Data to examine =
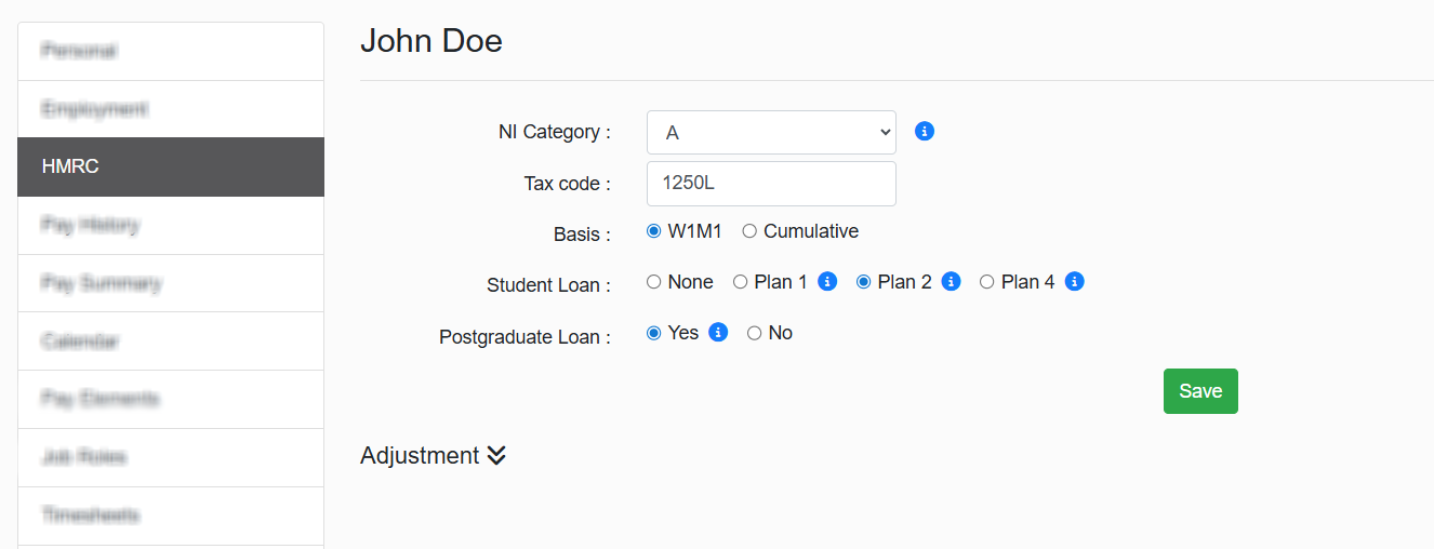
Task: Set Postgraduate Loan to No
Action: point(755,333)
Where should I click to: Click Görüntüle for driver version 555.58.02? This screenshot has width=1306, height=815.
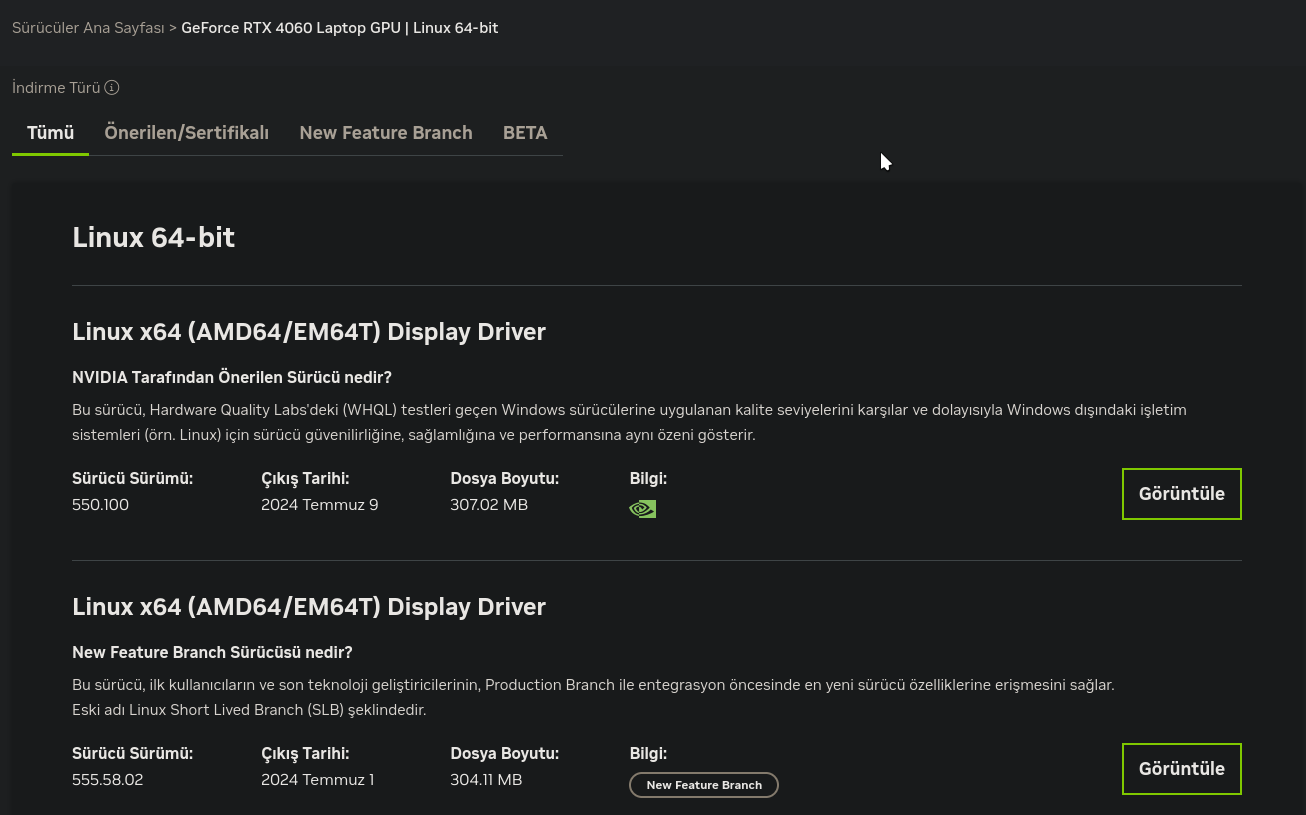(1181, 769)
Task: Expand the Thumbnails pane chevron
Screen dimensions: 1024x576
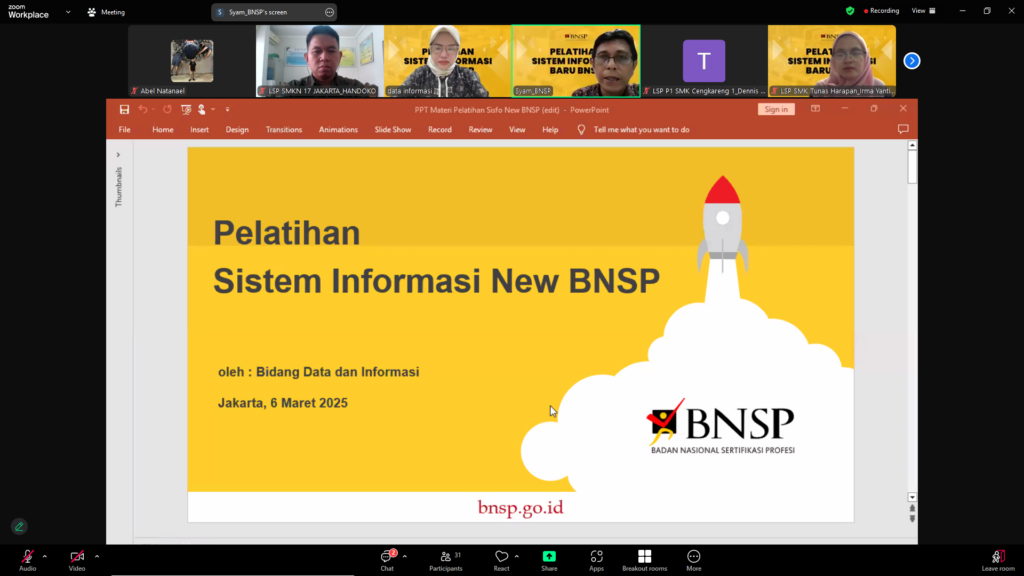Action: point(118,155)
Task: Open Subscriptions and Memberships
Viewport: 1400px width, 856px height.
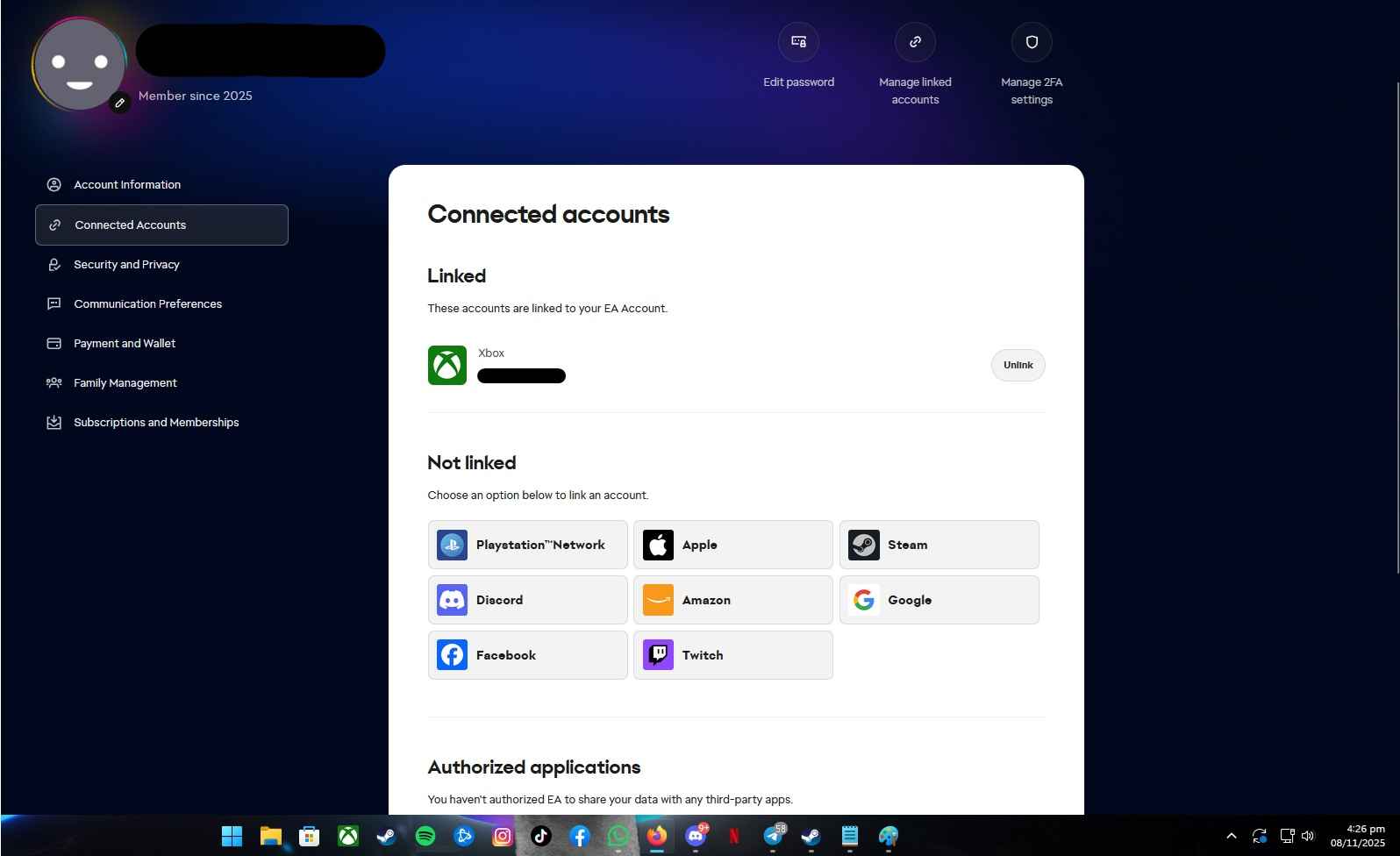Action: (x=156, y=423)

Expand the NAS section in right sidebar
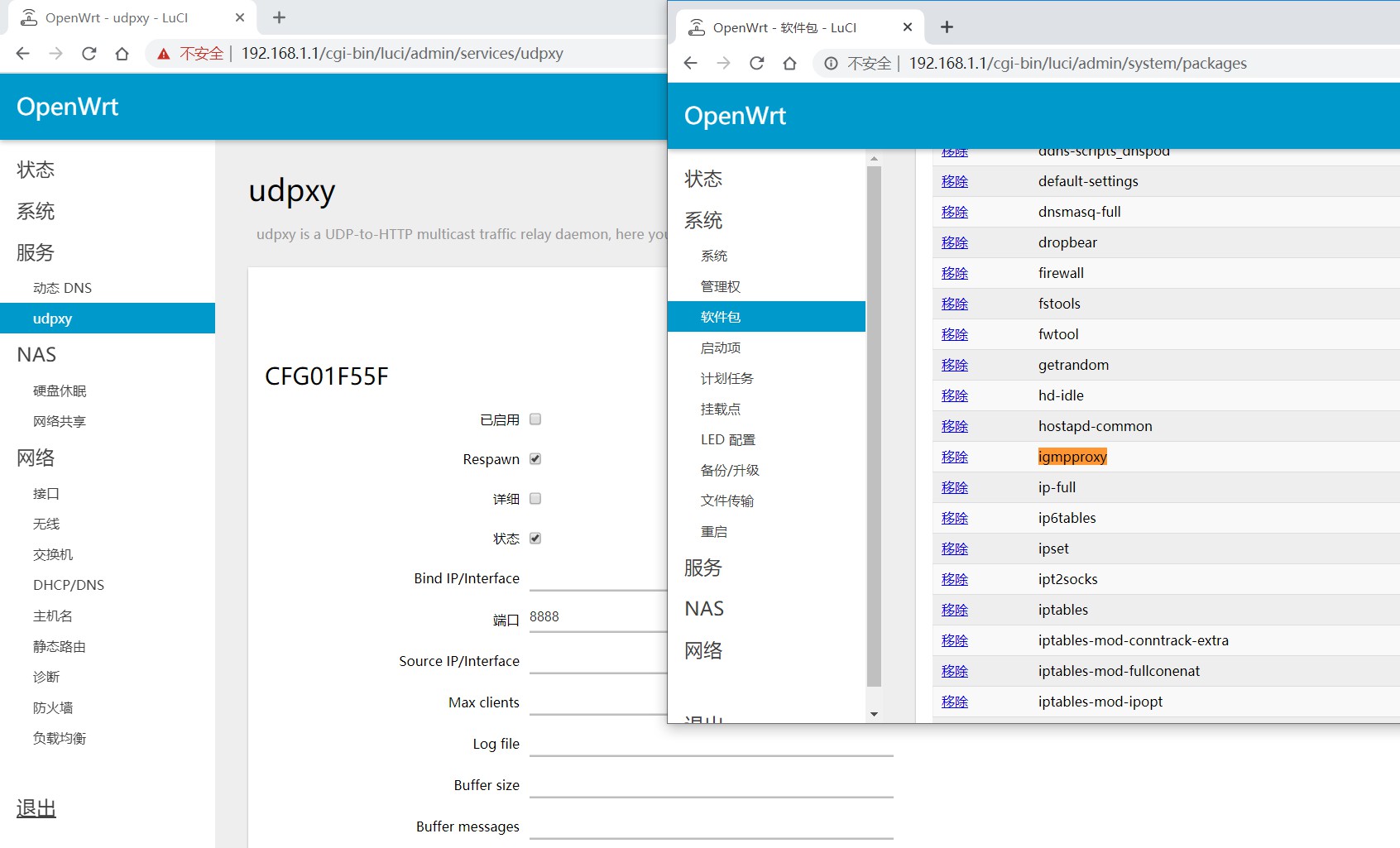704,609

Your instructions = Leave every picture out and write out, word for word, the lines from the one that contains "Where should I" through the last line of the records.

Result of this task =
Where should I click to: Click Görüntüle for driver version 555.58.02? This screenshot has width=1306, height=815.
(1181, 769)
Task: Expand the Thumbnails pane chevron
Screen dimensions: 1024x576
Action: point(118,155)
Task: Open Subscriptions and Memberships
Viewport: 1400px width, 856px height.
Action: (x=156, y=423)

Expand the NAS section in right sidebar
704,609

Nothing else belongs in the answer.